[INFORMATION PROVIDED]

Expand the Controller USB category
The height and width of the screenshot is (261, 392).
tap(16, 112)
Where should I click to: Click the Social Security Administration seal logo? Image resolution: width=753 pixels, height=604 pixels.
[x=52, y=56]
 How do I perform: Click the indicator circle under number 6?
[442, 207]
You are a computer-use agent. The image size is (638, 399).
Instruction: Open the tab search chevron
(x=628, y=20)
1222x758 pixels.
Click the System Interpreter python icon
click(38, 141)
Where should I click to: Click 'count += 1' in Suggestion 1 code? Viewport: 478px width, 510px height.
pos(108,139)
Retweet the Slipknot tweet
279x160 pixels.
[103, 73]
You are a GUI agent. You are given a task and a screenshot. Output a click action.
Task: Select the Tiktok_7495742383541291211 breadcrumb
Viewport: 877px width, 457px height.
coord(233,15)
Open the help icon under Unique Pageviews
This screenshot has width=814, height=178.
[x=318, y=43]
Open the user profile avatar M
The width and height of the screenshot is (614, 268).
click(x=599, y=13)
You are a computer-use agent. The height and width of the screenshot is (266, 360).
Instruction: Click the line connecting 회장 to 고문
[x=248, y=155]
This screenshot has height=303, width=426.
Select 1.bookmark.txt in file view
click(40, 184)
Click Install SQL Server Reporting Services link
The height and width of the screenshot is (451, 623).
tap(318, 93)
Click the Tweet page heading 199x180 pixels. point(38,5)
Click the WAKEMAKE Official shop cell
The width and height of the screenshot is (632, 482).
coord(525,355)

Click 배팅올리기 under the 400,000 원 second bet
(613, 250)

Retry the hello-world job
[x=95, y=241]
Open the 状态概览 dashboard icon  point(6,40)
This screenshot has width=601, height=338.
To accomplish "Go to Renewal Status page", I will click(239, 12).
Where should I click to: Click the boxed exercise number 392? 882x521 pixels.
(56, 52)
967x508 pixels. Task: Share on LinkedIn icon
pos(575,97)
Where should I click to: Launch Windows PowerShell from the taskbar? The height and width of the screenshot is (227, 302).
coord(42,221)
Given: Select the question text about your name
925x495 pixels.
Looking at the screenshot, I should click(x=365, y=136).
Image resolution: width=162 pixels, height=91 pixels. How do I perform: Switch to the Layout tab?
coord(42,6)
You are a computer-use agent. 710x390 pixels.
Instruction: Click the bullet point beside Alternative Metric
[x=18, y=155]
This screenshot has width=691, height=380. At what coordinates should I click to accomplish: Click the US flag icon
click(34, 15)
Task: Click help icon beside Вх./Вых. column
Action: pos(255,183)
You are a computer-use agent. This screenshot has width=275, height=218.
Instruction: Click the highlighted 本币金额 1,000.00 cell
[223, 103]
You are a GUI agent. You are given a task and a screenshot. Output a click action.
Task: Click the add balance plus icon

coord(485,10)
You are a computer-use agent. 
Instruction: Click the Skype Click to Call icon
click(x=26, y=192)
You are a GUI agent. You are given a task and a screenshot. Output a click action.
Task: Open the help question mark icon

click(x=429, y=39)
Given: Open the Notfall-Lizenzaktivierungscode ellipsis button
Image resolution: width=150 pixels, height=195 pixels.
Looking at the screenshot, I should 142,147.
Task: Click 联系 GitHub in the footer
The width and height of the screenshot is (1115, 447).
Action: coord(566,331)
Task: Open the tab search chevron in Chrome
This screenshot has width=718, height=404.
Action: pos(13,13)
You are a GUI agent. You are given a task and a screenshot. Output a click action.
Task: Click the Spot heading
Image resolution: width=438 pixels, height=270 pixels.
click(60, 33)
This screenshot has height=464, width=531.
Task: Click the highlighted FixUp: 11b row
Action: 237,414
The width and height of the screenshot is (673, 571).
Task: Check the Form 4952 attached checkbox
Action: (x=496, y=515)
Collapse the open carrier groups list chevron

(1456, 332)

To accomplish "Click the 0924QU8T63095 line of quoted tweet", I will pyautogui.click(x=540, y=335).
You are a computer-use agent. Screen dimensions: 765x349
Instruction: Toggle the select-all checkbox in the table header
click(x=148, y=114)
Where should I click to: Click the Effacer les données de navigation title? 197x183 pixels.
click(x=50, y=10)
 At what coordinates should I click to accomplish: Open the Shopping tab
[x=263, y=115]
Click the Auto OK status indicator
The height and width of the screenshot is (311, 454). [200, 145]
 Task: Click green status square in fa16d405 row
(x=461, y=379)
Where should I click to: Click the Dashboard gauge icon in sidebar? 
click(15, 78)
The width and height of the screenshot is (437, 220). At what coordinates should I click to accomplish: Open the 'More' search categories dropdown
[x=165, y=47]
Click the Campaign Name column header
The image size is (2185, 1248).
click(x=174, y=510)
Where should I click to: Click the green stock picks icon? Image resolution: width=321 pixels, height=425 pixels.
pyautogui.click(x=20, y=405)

[/INFORMATION PROVIDED]

◆ EXERCISE BRIEF
Print out the data exactly once more.

◆ WRITTEN REPLY
Expand the Controller USB category
The height and width of the screenshot is (261, 392).
tap(16, 112)
Where should I click to: Click the Social Security Administration seal logo? Image resolution: width=753 pixels, height=604 pixels.
[x=52, y=56]
 How do I perform: Click the indicator circle under number 6?
[442, 207]
You are a computer-use agent. The image size is (638, 399).
Instruction: Open the tab search chevron
(x=628, y=20)
1222x758 pixels.
Click the System Interpreter python icon
click(38, 141)
Where should I click to: Click 'count += 1' in Suggestion 1 code? Viewport: 478px width, 510px height.
pos(108,139)
Retweet the Slipknot tweet
279x160 pixels.
[103, 73]
You are a GUI agent. You are given a task and a screenshot. Output a click action.
Task: Select the Tiktok_7495742383541291211 breadcrumb
Viewport: 877px width, 457px height.
coord(233,15)
Open the help icon under Unique Pageviews
This screenshot has width=814, height=178.
[x=318, y=43]
Open the user profile avatar M
The width and height of the screenshot is (614, 268).
click(x=599, y=13)
You are a computer-use agent. The height and width of the screenshot is (266, 360).
Instruction: Click the line connecting 회장 to 고문
[x=248, y=155]
This screenshot has height=303, width=426.
Select 1.bookmark.txt in file view
click(40, 184)
Click Install SQL Server Reporting Services link
The height and width of the screenshot is (451, 623).
tap(318, 93)
Click the Tweet page heading 199x180 pixels. point(38,5)
Click the WAKEMAKE Official shop cell
The width and height of the screenshot is (632, 482).
coord(525,355)

Click 배팅올리기 under the 400,000 원 second bet
(613, 250)

Retry the hello-world job
[x=95, y=241]
Open the 状态概览 dashboard icon  point(6,40)
This screenshot has width=601, height=338.
To accomplish "Go to Renewal Status page", I will click(239, 12).
Where should I click to: Click the boxed exercise number 392? 882x521 pixels.
(56, 52)
967x508 pixels. Task: Share on LinkedIn icon
pos(575,97)
Where should I click to: Launch Windows PowerShell from the taskbar? The height and width of the screenshot is (227, 302).
coord(42,221)
Given: Select the question text about your name
925x495 pixels.
Looking at the screenshot, I should click(x=365, y=136).
Image resolution: width=162 pixels, height=91 pixels. How do I perform: Switch to the Layout tab?
coord(42,6)
You are a computer-use agent. 710x390 pixels.
Instruction: Click the bullet point beside Alternative Metric
[x=18, y=155]
This screenshot has width=691, height=380. At what coordinates should I click to accomplish: Click the US flag icon
click(34, 15)
Task: Click help icon beside Вх./Вых. column
Action: pos(255,183)
You are a computer-use agent. This screenshot has width=275, height=218.
Instruction: Click the highlighted 本币金额 1,000.00 cell
[223, 103]
You are a GUI agent. You are given a task and a screenshot. Output a click action.
Task: Click the add balance plus icon

coord(485,10)
You are a computer-use agent. 
Instruction: Click the Skype Click to Call icon
click(x=26, y=192)
You are a GUI agent. You are given a task and a screenshot. Output a click action.
Task: Open the help question mark icon

click(x=429, y=39)
Given: Open the Notfall-Lizenzaktivierungscode ellipsis button
Image resolution: width=150 pixels, height=195 pixels.
Looking at the screenshot, I should 142,147.
Task: Click 联系 GitHub in the footer
The width and height of the screenshot is (1115, 447).
Action: coord(566,331)
Task: Open the tab search chevron in Chrome
This screenshot has width=718, height=404.
Action: pos(13,13)
You are a GUI agent. You are given a task and a screenshot. Output a click action.
Task: Click the Spot heading
Image resolution: width=438 pixels, height=270 pixels.
click(60, 33)
This screenshot has height=464, width=531.
Task: Click the highlighted FixUp: 11b row
Action: 237,414
The width and height of the screenshot is (673, 571).
Task: Check the Form 4952 attached checkbox
Action: (x=496, y=515)
Collapse the open carrier groups list chevron

(1456, 332)

To accomplish "Click the 0924QU8T63095 line of quoted tweet", I will pyautogui.click(x=540, y=335).
You are a computer-use agent. Screen dimensions: 765x349
Instruction: Toggle the select-all checkbox in the table header
click(x=148, y=114)
Where should I click to: Click the Effacer les données de navigation title? 197x183 pixels.
click(x=50, y=10)
 At what coordinates should I click to accomplish: Open the Shopping tab
[x=263, y=115]
Click the Auto OK status indicator
The height and width of the screenshot is (311, 454). [200, 145]
 Task: Click green status square in fa16d405 row
(x=461, y=379)
Where should I click to: Click the Dashboard gauge icon in sidebar? 
click(15, 78)
The width and height of the screenshot is (437, 220). At what coordinates should I click to accomplish: Open the 'More' search categories dropdown
[x=165, y=47]
Click the Campaign Name column header
The image size is (2185, 1248).
click(x=174, y=510)
Where should I click to: Click the green stock picks icon? Image resolution: width=321 pixels, height=425 pixels.
pyautogui.click(x=20, y=405)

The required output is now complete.